# READING PASSAGE
________________________

4. Chop saw with metal blade.
5. Sheet metal brake.
6. Various hand tools

## Step 3: STEP 3 - Modifying the Caster

The caster is going to provide the two axes of rotation for the heliostat, and we need to fit the components to it.

Unscrew the wheel and drill out the holes to fit the wide diameter tubing. Pass 15cm of the tubing into hole you just drilled and weld it into place. You will eventually cut the center portion from the tubing to create a gap of about 2cm.

To create the bar onto which the mirrors will hang, I initially welded end bolts from the Ikea rack onto one of the spindles (I could easily thread the mirror support spindles on either end, this seemed too flimsy). I eventually elected to use a single solid rod, however I had to carefully weld the "normal vector spindle" within the 2cm gap all the while ensuring that it was perfectly perpendicular.  You now have the basic supporting mechanism for the mirrors. The spindle sticking out the front is your bisector in 3D and the mirrors will be installed perpendicular (in both axes) to this spindle.

## Step 4: STEP 4: Building Rhombi

The concept is that you want to divide the angle between your target and the sun equally. There may be a more elegant solution to this problem, however Google was no help to me (please leave a comment if there exists a more refined approach this problem).

________________________

# STORED ROWS
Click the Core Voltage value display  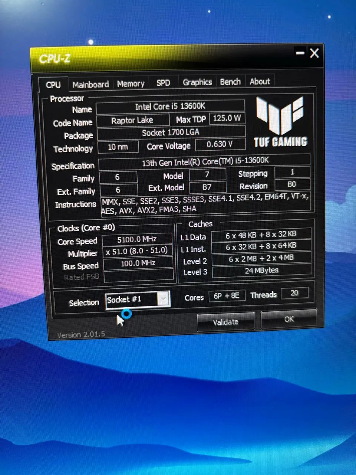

________________________

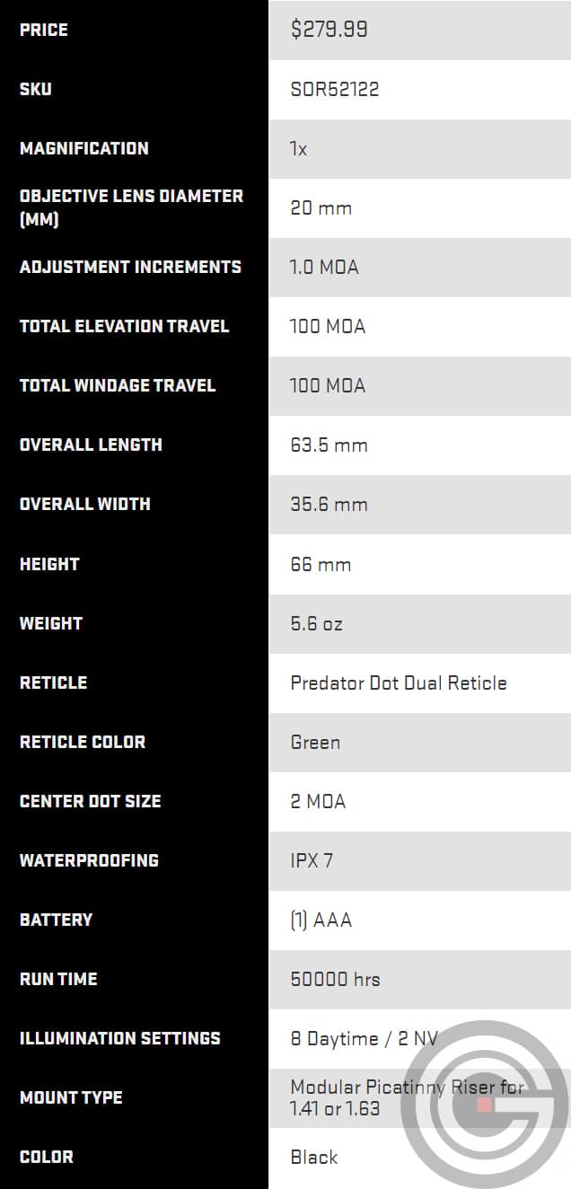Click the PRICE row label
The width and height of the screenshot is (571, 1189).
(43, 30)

________________________

# TO DO
1. In the heliostat build steps, how wide a gap should eventually be cut from the center of the tubing?
2. Please summarize the heliostat build steps in two sentences.

# EXPECTED ANSWERS
1. About 2cm.

2. The caster is modified to provide the heliostat's two axes of rotation: its wheel holes are drilled out for wide tubing, the tubing is welded in, and a spindle is welded perpendicular within a 2cm gap to support the mirrors. The rhombi are built on the idea of dividing the angle between the target and the sun equally.